Bunte Brücken gegen den "Faschingsschmerz"
EBENSEE. Ein Familien-Gespann aus Ebensee setzt ein markantes Zeichen für den erneut ausgefallenen Fasching in der Salinengemeinde.

Bereits zum zweiten Mal muss der Fasching in Ebensee wegen Corona gestrichen werden. Eine Tatsache, die vielen Ebenseern nahegeht. Immer wieder werden Aktionen gestartet, um an die vermisste fünfte Jahreszeit zu erinnern.
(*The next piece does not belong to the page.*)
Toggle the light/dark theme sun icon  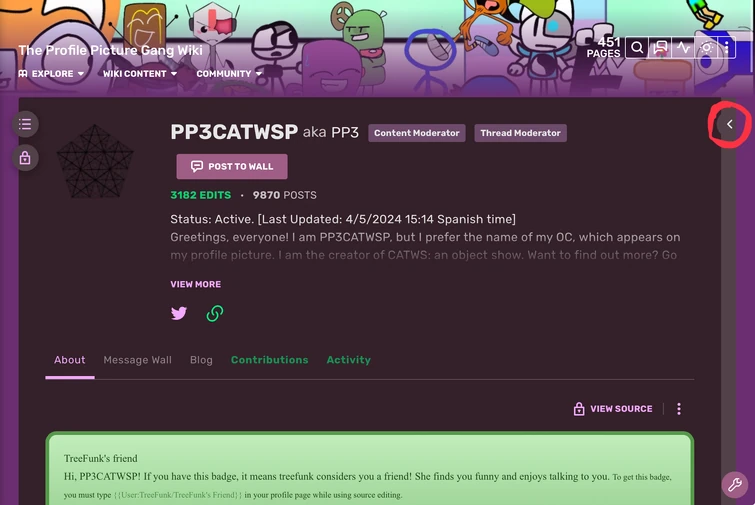coord(706,48)
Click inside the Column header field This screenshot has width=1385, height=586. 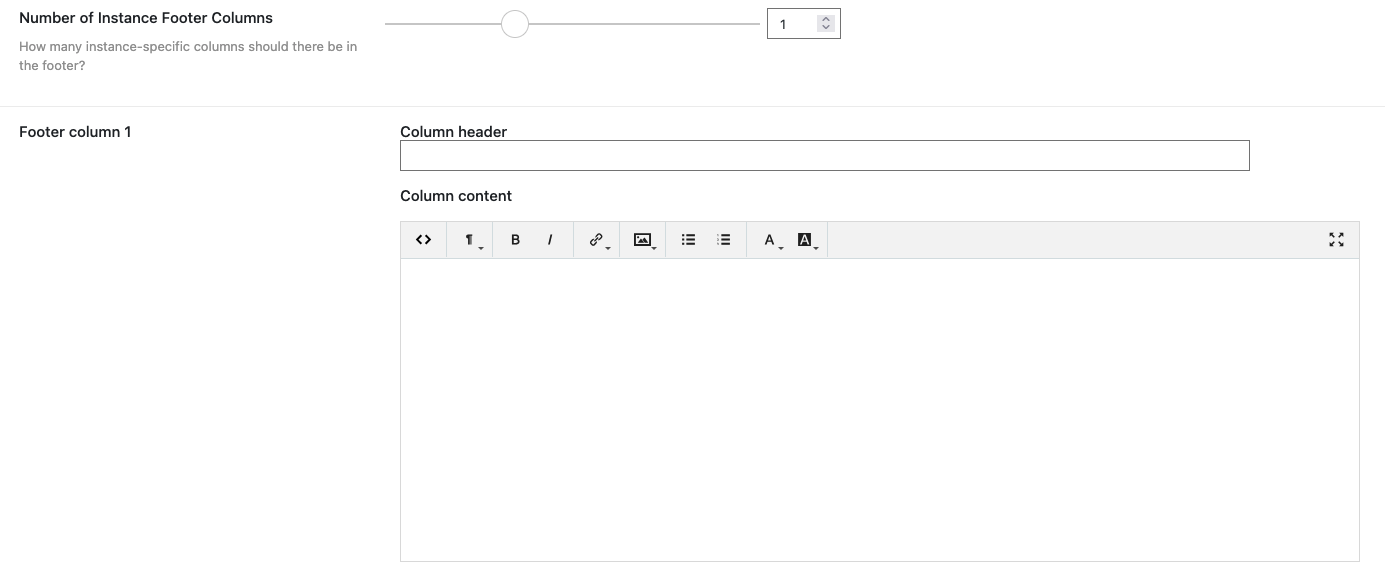[824, 155]
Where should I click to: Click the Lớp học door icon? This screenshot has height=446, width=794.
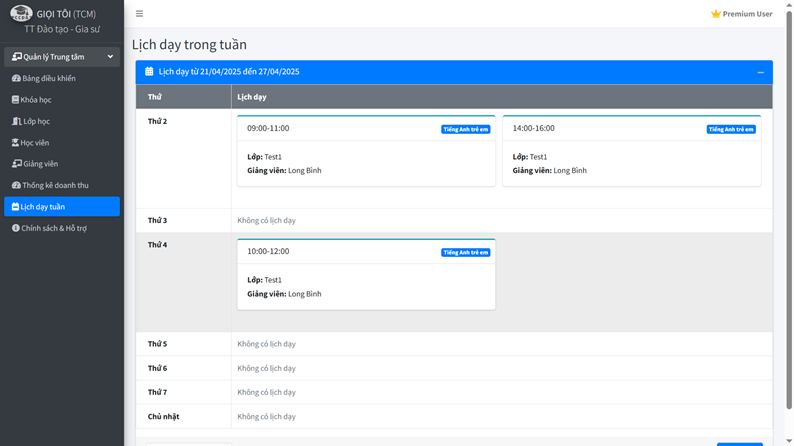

Die Pensionistin Monika Zauner und ihr Sohn Philip, der seit Geburt mit einer Mehrfachbehinderung gehandicapt ist, setzten eine tolle Idee in die Tat um.
Das kreative Familien-Gespann hat sich zum Ziel gesetzt, alle Brücken in der Salinengemeinde bunten Fetzengirlanden zu schmücken. So bringen die beiden Farbe in den Ort und vermitteln damit Faschingsstimmung. Stundenlang verbrachten zwei Faschingsfreunde deshalb bei der Nähmaschine, um die farbenfrohen Flecken vorzubereiten. „Jeder macht, was er kann, gemeinsam schaffen wir ein schönes Ergebnis. Philip gibt mit seinen Händen am Pedal der Nähmaschine Gas. Ich unterstütze ihn durch exakte Befehle und nähe die Fahnen und Girlanden“, erzählt Mama Monika.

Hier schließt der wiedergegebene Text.